Branch is also on wiki. You say you do scripting. Ever do "if 0x1 goto bleh"? That's a branch. It just means that the program jumps to a new location.
He says faster, but it's not very clear what he is talking about. I assume he means that having a special register to hold the return location for a function is faster than using memory for the same purpose. This is faster because it wouldn't have to transfer data over an address bus, saving CPU cycles. When talking about ASM speed, we rarely mean FPS, and almost always mean CPU cycles. A frame is counted in tens of thousands of cycles (apparently 280,896 cycles).
Modes are CPU modes. You can find a list on GBATEK. These modes are used for a specialised purpose, but you probably don't want to know because it involves me using words like interrupts and BIOS. You're gonna be in User mode basically 100% of the time, the GBA has other modes, but you don't really have to worry about those for a while. Rather get the basic theory down before worrying about this.
Quote:
Originally Posted by Oloolooloo!
So the "stack" would be like a workbench. You put registers onto the workbench so that you can modify them. Putting a register onto the workbench is called a "push", while taking a register off the workbench is called a "pop".

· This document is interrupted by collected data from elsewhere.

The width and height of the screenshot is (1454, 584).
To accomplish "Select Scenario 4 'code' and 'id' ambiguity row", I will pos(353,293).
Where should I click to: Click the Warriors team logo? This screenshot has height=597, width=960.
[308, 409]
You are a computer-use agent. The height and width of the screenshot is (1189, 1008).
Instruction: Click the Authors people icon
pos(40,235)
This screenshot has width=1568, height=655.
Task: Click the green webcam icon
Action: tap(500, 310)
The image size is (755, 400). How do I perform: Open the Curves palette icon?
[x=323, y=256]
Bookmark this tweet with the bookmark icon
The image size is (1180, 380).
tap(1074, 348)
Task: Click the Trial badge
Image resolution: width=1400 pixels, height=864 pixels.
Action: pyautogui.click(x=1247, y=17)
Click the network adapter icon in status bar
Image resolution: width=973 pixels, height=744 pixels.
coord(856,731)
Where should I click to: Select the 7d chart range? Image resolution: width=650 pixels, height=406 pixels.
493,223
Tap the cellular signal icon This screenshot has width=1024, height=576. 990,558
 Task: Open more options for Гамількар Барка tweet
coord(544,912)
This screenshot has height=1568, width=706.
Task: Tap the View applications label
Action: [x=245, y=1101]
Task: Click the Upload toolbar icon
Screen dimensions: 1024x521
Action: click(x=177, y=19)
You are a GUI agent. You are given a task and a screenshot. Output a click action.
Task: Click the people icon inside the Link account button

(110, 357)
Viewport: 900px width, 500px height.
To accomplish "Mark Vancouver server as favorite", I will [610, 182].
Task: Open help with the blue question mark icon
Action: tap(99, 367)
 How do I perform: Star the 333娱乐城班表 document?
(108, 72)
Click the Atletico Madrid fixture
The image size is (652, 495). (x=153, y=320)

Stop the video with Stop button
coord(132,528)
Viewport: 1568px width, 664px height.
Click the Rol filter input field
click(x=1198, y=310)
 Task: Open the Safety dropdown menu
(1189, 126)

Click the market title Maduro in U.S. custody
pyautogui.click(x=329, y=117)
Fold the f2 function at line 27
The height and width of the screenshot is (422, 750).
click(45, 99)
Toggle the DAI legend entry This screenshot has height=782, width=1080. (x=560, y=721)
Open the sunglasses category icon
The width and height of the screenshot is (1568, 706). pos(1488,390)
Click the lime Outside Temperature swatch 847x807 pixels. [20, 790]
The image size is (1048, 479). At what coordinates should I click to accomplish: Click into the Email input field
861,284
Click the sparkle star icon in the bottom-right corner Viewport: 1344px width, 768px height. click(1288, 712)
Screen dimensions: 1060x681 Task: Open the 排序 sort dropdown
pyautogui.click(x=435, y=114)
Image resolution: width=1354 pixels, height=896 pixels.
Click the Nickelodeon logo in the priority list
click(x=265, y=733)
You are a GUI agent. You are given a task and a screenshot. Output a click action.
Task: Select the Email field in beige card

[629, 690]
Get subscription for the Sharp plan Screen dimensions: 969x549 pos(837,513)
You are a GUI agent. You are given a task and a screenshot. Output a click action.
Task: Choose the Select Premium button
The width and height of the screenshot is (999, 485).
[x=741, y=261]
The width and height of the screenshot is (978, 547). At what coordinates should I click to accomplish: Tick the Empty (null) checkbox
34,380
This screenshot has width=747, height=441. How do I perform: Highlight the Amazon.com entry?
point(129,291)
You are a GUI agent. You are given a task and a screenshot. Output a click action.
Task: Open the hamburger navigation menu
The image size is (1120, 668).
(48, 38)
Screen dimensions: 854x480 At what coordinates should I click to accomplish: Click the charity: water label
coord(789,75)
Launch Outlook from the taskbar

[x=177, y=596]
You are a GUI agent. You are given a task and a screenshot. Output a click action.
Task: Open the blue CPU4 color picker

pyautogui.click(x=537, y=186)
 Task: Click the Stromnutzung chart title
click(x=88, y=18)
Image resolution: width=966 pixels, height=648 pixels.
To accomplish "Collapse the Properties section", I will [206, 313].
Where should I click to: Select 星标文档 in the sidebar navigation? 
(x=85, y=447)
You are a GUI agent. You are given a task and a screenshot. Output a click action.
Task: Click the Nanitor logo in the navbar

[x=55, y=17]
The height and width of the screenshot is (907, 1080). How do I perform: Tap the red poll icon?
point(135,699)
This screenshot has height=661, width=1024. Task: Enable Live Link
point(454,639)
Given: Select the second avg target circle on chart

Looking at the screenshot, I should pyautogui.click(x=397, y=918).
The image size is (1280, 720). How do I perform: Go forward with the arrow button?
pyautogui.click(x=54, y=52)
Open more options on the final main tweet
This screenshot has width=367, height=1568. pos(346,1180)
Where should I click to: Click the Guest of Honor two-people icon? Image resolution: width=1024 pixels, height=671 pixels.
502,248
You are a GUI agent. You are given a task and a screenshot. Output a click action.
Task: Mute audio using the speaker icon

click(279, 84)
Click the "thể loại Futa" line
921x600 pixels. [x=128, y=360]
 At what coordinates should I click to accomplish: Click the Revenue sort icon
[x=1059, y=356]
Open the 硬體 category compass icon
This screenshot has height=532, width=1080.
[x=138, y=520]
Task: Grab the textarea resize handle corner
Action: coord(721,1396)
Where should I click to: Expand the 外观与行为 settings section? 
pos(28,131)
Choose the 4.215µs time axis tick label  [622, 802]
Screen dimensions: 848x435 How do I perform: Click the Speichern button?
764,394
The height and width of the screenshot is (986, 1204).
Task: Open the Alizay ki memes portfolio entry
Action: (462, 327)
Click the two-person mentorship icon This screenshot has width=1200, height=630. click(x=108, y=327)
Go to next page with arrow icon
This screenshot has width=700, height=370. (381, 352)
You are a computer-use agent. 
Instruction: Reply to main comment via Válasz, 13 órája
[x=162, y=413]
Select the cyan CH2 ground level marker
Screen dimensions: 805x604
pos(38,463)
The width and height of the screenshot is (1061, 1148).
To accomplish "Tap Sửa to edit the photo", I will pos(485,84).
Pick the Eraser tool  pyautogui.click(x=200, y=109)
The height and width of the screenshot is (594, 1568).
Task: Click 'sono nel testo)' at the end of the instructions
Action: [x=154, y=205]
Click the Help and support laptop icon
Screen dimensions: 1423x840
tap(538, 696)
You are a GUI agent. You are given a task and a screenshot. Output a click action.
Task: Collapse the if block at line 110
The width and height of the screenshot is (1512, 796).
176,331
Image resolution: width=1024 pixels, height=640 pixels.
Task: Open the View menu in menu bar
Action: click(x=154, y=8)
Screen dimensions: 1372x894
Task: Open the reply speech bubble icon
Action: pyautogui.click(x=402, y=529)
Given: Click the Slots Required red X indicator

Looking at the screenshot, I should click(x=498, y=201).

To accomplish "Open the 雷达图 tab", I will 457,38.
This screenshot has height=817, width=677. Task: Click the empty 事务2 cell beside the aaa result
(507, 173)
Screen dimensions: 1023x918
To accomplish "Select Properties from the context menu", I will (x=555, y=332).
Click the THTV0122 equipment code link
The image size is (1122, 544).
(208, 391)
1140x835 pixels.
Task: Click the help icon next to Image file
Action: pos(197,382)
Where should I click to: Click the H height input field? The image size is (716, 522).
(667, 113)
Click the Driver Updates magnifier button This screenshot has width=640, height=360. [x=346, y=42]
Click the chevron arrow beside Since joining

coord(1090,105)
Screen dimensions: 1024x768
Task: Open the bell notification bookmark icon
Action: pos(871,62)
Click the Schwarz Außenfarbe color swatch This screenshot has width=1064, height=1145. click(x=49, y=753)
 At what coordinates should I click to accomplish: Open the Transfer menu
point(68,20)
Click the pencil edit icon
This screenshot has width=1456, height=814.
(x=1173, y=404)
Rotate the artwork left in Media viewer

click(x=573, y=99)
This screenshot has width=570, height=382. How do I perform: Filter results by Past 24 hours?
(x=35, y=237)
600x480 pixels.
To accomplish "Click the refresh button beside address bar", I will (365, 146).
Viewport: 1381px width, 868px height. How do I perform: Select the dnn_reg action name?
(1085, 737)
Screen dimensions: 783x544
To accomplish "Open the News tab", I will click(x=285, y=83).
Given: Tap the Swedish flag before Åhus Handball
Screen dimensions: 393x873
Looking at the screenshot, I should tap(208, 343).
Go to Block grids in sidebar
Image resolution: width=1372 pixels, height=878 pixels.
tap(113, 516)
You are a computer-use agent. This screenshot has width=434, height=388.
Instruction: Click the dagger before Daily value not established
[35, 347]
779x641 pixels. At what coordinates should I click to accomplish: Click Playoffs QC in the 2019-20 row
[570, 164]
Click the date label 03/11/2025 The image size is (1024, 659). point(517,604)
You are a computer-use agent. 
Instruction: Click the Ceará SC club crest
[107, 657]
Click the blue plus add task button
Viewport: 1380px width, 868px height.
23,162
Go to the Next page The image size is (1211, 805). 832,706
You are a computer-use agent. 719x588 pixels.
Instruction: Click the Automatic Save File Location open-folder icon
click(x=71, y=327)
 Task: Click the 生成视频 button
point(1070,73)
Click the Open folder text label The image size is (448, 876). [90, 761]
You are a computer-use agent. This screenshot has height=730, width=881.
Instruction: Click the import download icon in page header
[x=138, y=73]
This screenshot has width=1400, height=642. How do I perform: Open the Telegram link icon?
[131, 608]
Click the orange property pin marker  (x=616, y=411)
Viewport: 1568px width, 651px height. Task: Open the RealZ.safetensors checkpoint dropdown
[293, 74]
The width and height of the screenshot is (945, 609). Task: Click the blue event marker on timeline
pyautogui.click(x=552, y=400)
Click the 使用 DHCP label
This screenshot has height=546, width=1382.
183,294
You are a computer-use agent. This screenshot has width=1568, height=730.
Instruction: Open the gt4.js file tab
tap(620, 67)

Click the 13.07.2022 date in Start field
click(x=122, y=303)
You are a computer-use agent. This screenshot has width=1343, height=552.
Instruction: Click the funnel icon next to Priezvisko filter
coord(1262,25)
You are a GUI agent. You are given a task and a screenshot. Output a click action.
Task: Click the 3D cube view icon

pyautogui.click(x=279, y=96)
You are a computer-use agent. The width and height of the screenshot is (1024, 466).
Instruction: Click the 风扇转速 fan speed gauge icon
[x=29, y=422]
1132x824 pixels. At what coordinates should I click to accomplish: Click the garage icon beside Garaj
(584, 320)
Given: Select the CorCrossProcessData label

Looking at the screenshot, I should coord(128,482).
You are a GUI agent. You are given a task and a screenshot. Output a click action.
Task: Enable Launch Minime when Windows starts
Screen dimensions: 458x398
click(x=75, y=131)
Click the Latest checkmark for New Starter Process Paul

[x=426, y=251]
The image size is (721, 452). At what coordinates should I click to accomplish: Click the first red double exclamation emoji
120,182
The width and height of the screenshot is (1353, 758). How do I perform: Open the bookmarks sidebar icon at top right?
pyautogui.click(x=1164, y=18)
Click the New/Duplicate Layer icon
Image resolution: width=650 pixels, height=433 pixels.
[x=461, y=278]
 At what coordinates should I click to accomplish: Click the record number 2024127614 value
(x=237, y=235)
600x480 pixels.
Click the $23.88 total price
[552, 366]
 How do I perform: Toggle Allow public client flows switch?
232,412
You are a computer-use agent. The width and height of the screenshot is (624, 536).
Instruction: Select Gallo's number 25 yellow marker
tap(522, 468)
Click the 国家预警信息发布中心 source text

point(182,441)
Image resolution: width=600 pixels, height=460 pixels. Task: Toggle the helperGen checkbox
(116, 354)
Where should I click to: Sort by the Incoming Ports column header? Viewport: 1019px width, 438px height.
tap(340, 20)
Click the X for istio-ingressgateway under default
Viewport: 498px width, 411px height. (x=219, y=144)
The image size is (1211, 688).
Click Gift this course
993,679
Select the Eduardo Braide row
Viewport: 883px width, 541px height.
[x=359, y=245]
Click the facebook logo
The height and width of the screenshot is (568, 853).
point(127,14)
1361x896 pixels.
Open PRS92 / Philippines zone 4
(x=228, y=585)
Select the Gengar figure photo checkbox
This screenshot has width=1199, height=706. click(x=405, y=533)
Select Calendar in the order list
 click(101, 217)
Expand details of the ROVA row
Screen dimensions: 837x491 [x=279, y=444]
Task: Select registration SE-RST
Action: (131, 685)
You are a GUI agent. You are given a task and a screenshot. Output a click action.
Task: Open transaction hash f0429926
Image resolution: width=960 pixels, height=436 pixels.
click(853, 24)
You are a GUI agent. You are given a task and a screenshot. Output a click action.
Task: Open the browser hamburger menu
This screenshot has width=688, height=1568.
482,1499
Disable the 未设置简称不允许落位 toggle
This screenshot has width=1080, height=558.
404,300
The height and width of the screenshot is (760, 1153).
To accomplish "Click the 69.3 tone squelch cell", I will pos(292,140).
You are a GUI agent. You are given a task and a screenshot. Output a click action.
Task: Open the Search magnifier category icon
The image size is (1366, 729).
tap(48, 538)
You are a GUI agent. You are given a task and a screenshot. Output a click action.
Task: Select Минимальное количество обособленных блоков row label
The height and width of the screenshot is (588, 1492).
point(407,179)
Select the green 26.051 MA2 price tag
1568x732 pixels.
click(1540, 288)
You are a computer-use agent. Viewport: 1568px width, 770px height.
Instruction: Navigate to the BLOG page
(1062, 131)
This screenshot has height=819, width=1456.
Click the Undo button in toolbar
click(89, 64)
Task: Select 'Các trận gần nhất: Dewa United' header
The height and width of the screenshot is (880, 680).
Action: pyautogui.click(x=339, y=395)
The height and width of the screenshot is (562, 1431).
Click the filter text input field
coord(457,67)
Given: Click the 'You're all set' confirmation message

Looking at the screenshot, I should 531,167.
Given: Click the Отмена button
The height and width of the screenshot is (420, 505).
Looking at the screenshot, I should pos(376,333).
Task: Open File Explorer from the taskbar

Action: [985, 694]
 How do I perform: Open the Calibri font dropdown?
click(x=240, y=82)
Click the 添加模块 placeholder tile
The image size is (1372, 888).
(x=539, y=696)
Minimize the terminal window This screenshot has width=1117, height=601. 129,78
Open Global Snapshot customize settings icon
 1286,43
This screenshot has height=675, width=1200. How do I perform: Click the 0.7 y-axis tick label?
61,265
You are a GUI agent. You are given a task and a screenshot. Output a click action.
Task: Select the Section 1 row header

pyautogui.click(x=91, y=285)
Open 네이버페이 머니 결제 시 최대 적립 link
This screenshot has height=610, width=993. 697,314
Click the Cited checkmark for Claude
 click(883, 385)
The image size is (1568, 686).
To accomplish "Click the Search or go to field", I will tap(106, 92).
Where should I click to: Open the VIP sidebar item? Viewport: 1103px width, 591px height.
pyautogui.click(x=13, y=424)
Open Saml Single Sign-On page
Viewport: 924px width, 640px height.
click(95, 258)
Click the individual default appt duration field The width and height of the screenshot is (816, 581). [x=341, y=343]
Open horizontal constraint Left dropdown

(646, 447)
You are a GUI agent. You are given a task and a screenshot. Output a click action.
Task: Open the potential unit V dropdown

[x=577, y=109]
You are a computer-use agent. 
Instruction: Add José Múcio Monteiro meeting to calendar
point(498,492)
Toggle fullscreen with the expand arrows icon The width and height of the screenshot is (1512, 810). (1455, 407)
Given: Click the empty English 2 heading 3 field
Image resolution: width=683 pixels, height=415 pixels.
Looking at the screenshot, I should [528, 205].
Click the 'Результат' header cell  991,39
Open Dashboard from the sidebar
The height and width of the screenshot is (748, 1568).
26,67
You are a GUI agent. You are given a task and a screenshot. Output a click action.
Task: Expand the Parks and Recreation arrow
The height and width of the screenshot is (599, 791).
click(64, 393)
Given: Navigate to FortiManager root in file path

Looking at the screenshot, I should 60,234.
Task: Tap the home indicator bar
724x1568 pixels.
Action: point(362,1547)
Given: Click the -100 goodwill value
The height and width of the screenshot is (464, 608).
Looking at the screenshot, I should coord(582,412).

But like most things involving computers, there's a catch. Your workbench is the worst workbench ever made. Firstly, the changes you make with the workbench aren't permenant. Once a register leaves the workbench, everything you did is cleared (its value will be restored to its previous state). Fantastic. Secondly, you need to put the registers you want to use on at the exact same time (so to see what is on the third plate, the first and second plates will have to be removed). Otherwise, your registers will start stacking on top of each other. And you can only see the registers on the top of the stack. It's a weird workbench.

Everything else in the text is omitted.